When you are serious about buying a home, the very first thing you should do is get preapproved for a mortgage. Many real estate agents won’t even show you houses unless you have a signed pre-approval letter that shows you are a serious buyer and aren’t just window shopping.

The preapproval process takes a detailed look at your financial situation, your income, your debts and, in some cases, your investments. This helps your loan officer determine how large of a loan you could potentially be approved for. The preapproval is different than a prequalification, and takes a little more time to complete, but with it you’ll be ready to move quickly when you do find the house you want.

While some mortgage companies look at a varying set of documentation for the pre-approval, here are the most common assets that your loan officer will be looking at.

  1. Pay Stubs: Your loan officer will need to see a steady income from the last few months. While the timeframe varies, be prepared to share at least 30 days of pay stubs.
  2. W2s: Again, loan officers want to see a steady income for the past few years. This is a sign of stability and will help you secure a more solid preapproval.
  3. Bank Statements: Your loan officer will likely require you to submit the most recent or the last two statements from your various bank accounts.
  4. Investments: If you have any additional assets in investments this is also helpful for loan officers to get a complete view of your financial health.
  5. Credit Report: One of the first things your loan officer will acquire, your credit report helps identify any debts you currently have.
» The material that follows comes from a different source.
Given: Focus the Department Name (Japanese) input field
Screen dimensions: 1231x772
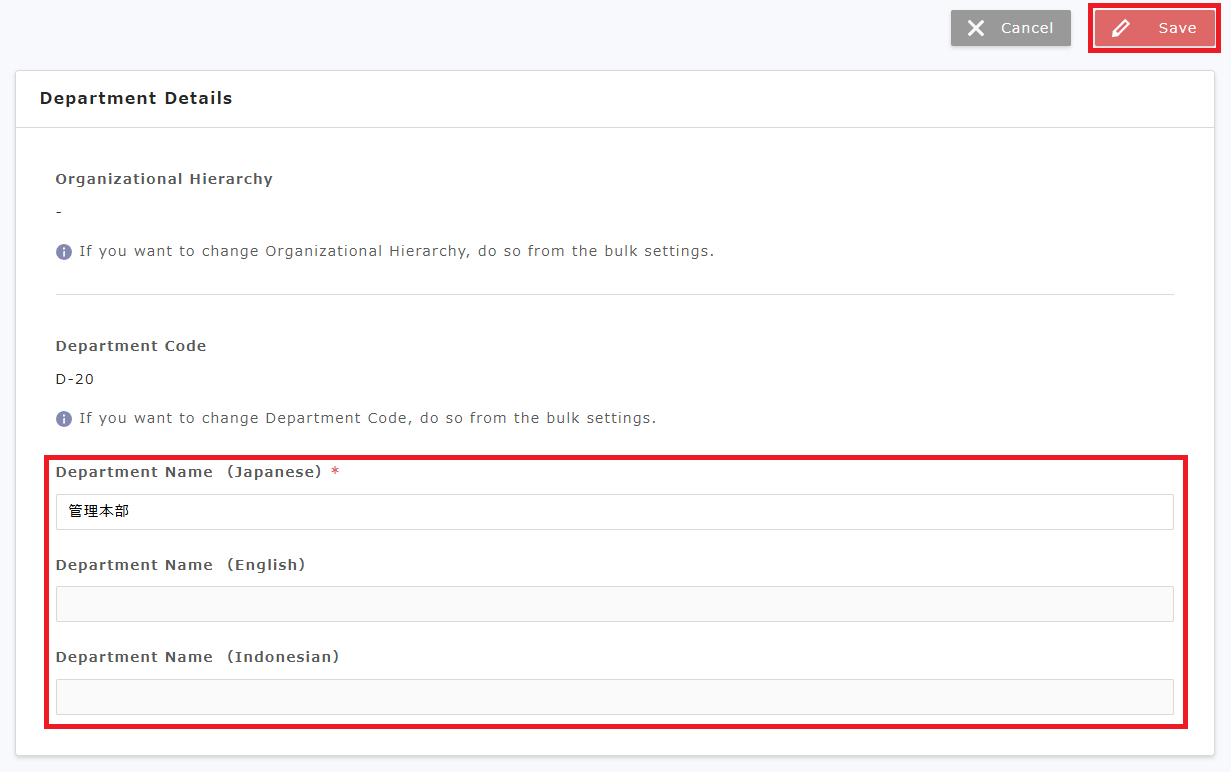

Compared this with your income and you get the debt-to-income ratio which is a very important calculation when it comes to your preapproval.
  6. Personal ID: You will also need to send a copy of your driver’s license or passport.
  7. 2 Years Tax Returns (Self Employed Applicants): If you just started a business you might find it hard to be approved for a loan because lenders need to see that the business is a reliable source of income. The time frame lenders look at is the last two years and they want to see both personal and business tax return statements. Even if you just started a business and you already have an income, this income won’t be counted in your application if you don’t have two years of returns.

Once you’ve collected all of this information, you will be on your way to being preapproved for your loan. Typically, all of this can be uploaded to your mortgage provider’s secure website where the materials will be reviewed accordingly. Your loan officer may request additional documentation, but for many, these materials are enough for the preapproval part of the process.

Once preapproved, your loan officer will walk you through the numbers and help you understand the preapproval letter. At this time your loan officer may explain that certain conditions need to be met in order for the preapproval to become a full approval. For example, perhaps you need to sell your house before buying the new one.

Whatever your situation, get prepared by pulling together all of the documentation you need and find a local mortgage lender to walk you through the process. Now you’re on your way to homeownership!